Saturday, January 2, 2016

Azure Load Balancing Options



Load balancing has always been a subject that involves many facets and decisions.  There are many things to consider when choosing the right strategy such as:



  • Layer X Balancing

Load balancers generally work at the layer 4 or layer 7 (Of the OSI Model).  The tradeoff here is often performance versus features. 

  • Balancing algorithms

Depending on the scenarios you are trying to achieve, you may want to utilize algorithms beyond the basics (random, round-robin) such as hash, least connections, least time.

  • Session Persistence

Different persistence methods will work for different applications.  Most load balancers use http headers or cookies, but sometimes server side methods such as "Sticky Learn" and "Sticky Route" (yes yes, I know, NGINX terms) might be a better fit.

  • Features

Such as SSL termination/offloading, Application Firewalls, protocol support (HTTP/2, SPDY), HTTP acceleration, etc.
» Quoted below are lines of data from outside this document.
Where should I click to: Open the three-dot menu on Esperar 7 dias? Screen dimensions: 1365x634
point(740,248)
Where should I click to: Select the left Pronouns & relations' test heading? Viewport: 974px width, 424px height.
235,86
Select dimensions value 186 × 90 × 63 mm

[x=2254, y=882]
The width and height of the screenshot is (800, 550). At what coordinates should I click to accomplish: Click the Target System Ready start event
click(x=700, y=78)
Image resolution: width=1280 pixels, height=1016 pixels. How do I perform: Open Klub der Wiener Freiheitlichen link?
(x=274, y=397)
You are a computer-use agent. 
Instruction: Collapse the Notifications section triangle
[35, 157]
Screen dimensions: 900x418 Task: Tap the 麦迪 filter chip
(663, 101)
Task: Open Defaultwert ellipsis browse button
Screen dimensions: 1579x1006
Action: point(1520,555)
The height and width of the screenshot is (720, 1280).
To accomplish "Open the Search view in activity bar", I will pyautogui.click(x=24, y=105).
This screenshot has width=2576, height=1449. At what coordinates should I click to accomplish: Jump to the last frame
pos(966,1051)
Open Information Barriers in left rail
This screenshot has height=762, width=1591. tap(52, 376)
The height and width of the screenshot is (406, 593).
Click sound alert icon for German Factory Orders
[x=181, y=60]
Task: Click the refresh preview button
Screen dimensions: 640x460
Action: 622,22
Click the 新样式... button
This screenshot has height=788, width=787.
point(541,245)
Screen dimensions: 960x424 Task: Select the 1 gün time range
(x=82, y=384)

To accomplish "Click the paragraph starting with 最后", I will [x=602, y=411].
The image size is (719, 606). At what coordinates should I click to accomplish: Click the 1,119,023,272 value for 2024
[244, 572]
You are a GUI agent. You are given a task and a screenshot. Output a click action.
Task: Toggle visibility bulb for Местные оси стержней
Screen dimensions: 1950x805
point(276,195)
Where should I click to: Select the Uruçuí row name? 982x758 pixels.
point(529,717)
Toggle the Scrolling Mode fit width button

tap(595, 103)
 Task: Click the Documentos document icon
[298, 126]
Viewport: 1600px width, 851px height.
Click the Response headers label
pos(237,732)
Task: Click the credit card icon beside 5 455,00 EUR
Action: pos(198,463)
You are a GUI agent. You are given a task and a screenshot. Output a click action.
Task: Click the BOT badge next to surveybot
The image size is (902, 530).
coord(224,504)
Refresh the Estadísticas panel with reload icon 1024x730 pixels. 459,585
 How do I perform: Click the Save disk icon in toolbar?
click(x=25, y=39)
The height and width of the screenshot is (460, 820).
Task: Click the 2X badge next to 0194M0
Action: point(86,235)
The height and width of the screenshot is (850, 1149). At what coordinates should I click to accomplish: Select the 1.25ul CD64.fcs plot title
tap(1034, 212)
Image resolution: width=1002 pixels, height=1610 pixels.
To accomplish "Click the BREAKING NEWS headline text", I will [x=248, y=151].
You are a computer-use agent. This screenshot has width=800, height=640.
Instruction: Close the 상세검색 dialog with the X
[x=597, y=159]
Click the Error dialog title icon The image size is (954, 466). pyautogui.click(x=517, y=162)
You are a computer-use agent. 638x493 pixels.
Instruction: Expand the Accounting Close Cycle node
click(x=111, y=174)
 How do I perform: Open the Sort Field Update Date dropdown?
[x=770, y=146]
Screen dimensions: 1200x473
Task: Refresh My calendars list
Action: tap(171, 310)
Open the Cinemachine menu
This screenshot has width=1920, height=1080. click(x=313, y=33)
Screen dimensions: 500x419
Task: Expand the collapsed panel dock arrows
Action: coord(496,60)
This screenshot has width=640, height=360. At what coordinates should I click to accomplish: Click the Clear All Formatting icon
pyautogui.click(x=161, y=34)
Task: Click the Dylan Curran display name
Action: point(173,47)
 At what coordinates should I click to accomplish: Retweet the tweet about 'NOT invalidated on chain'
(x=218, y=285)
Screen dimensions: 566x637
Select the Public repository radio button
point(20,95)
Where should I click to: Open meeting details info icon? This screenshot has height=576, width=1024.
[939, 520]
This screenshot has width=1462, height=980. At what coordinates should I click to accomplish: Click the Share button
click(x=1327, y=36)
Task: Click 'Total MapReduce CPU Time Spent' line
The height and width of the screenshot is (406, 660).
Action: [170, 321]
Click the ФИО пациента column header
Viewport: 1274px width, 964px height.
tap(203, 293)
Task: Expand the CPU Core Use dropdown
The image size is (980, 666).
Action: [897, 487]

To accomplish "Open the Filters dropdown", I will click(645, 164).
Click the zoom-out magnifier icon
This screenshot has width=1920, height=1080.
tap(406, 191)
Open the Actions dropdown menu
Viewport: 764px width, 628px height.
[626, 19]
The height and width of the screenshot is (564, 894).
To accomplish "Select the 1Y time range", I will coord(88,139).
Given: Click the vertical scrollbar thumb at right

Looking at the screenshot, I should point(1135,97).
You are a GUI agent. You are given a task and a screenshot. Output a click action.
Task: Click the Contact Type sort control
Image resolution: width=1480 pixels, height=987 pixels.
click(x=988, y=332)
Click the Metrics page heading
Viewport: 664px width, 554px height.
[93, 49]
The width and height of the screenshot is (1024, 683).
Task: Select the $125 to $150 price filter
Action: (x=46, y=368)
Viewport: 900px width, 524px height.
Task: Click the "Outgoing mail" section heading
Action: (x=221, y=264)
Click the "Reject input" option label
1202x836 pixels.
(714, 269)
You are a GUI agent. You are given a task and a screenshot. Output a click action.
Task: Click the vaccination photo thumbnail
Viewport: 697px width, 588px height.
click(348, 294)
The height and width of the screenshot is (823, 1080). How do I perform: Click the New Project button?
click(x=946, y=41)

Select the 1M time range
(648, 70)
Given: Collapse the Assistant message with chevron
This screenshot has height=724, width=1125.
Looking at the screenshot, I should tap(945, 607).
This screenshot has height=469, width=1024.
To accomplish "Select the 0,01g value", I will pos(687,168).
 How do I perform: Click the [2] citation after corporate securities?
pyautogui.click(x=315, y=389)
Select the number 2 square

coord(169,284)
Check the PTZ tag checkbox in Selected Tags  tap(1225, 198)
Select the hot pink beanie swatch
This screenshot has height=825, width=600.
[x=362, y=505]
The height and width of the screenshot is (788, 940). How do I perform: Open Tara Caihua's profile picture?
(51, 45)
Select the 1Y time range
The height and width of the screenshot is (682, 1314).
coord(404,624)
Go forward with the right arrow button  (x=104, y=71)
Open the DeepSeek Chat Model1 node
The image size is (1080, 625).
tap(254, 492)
As an aside, there are obviously more things to consider when choosing a load balancing strategy.  Further, there is a ton of opinion on the topic.  A really good place to start would be http://1wt.eu/articles/2006_lb/index.html by the author of HAProxy.



For the purpose of this post, I will outline the main options available to deployments in Azure.



Azure Web App Service Default Balancing



For a long time now, web site deployed on Azure had an automatic scaling option.  Obviously, the load balancing technology would need to be aware of any changes to the back-end pool (either programmatically or via health checks or both).  It turns out that the web app service utilizes (or at least seems to) the Application Request Routing (ARR) module in IIS.  You can see a little bit more about this here.  You can learn more about the features of ARR here.  It is important to note that not all ARR features as exposed as part of this service.



Key Points

  • Azure managed
  • Default in the PaaS Layer (Only used for the PaaS layer)
  • Configuration locked down by Microsoft AND not configurable
  • Options are not documented
    • Session affinity is enabled
    • Can monitor Queue depth on IIS
    • Monitors CPU usage
  • Scope: Local



Azure Application Gateway



Going GA earlier this year, the Application gateway is designed to provide HTTP/HTTPS load balancing to virtual machines.  The main features is the ability to do SSL offloading, cookie-based session affinity, and standard HTTP load balancing.  It is a layer 7 balancer.  From what I can gather, this is probably gen 2 of the Service gateway (Code Repo, Channel 9) 



Key Points



  • Azure Managed
  • Proxy for Layer 7 (Http/Https ONLY)
  • Can load balance for any service on a virtual network OR anything with a  public IP
  • Load Balancing: URL Hash + Weight (load, not configurable)
  • Health Checks: Standard url check, custom probe, server monitoring
  • Session Persistence: cookie
  • Scope: Local/Global



Azure Load Balancer



Azure load balancer can be deployed to virtual networks (with some restrictions) to provide Layer 4 balancing.  Further, the load balancer has been enhanced to ensure compliance with services such as SQL Always On.



Key Points

  • Azure Managed
  • Layer 4 balancing
  • Internal and External variants
  • Port forwarding options
  • Limited monitoring capabilities
  • Load Balancing: Hash (2-tuple, 3-tuple, 5-tuple)
  • Health Checks: Standard
  • Session Persistence: Hash
  • Scope: Local



Azure Traffic Manager



The Azure traffic manager is a DNS based load balancer that can operate in multiple modes.  Some say that this type of load balancing is "layer 7" but that is a little misleading.  There is no packet filtering, inspection, etc being done.



Key Points

  • Azure Managed
  • "Layer 7" DNS based
  • Only works on DNS names
  • Health Checks: Standard
  • Session Persistence: DNS TTL
  • Scope: Global



3rd Party Options



There are a host of 3rd party options in the load balancing space.  From an Azure perspective, they fall into two categories.  The first is external to Azure.  These include services such as Incapsula and Cloudflare.  The second is internal to Azure, and generally hosted in IaaS.  These include products from Nginx, Kemp, etc.  While going through each of these options is out of scope for this post, they are included here as options that can be used as required.



Conclusion



The goal of this post was simply to break out the options.  Each of the ones above have various pros and cons that need to be mapped to the application under scope.  The important thing to note is that there is a good set of options to meet the desired goals.